Until 7 July, Fable 5 is included in paid Claude plans at no extra cost. We set out a half-day trial on real client work that ends in a written decision.

Good Transformer8 min read

Until Tuesday 7 July, the most capable AI model available to the public is included at no extra cost in paid Claude plans. If your firm pays for Claude Pro, Max, Team or premium Enterprise seats, Fable 5 is sitting in the model picker right now, free, for four more days. We think that is worth half a day of a leader's attention, and not for play. Used deliberately, the window answers a question no product demo can: does frontier-grade AI change what your firm can do, or is the tier you already pay for enough?

An idle poke at a chatbot will not answer it. A structured trial will. Here is the one we would run.

Why this window is worth four days

Fable 5 has had the strangest arrival of any AI model to date. It launched on 9 June, was switched off worldwide on 12 June under a US export-control directive, and returned on 1 July with new safeguards once the restriction was lifted. Anthropic's account of the redeployment includes the detail that matters for this piece: until 7 July the model is included in paid Claude plans at no extra cost, drawing on existing usage limits, after which it moves to metered usage credits.

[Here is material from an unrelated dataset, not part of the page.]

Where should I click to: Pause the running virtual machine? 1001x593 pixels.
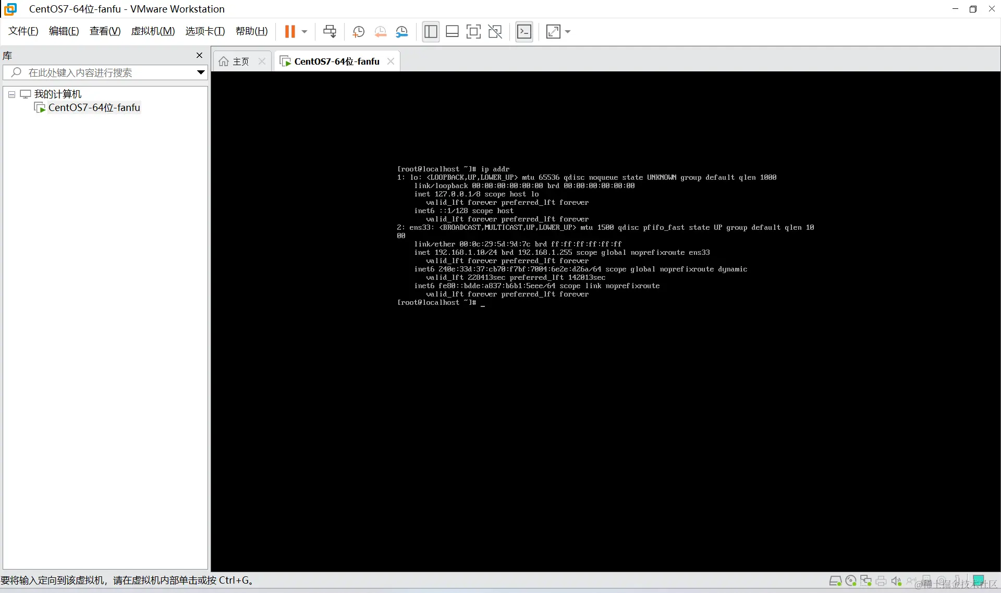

Why bother, when your firm already gets useful work from the tier it pays for? Because the honest evidence about the top end comes with a number attached, and the number rewards attention. The Remote Labor Index, run by the Center for AI Safety with Scale AI, tests AI models on 240 real freelance projects that clients actually commissioned and paid for, across 23 fields, and it scores a model only when the finished deliverable would be accepted by the paying client. Fable 5 now leads all public models at 16.1 per cent, roughly double the previous best score.

Read that number in both directions, because both readings are true. The best AI in the world completes about one real project in six to a standard a client would accept, so anyone selling you wholesale replacement of professional work is ahead of the evidence. At the same time, the score has roughly doubled since the last round of results, so anyone telling you it is all hype is behind the evidence. The window is a cheap chance to find out where those two truths meet in your own firm's work, rather than in someone else's benchmark.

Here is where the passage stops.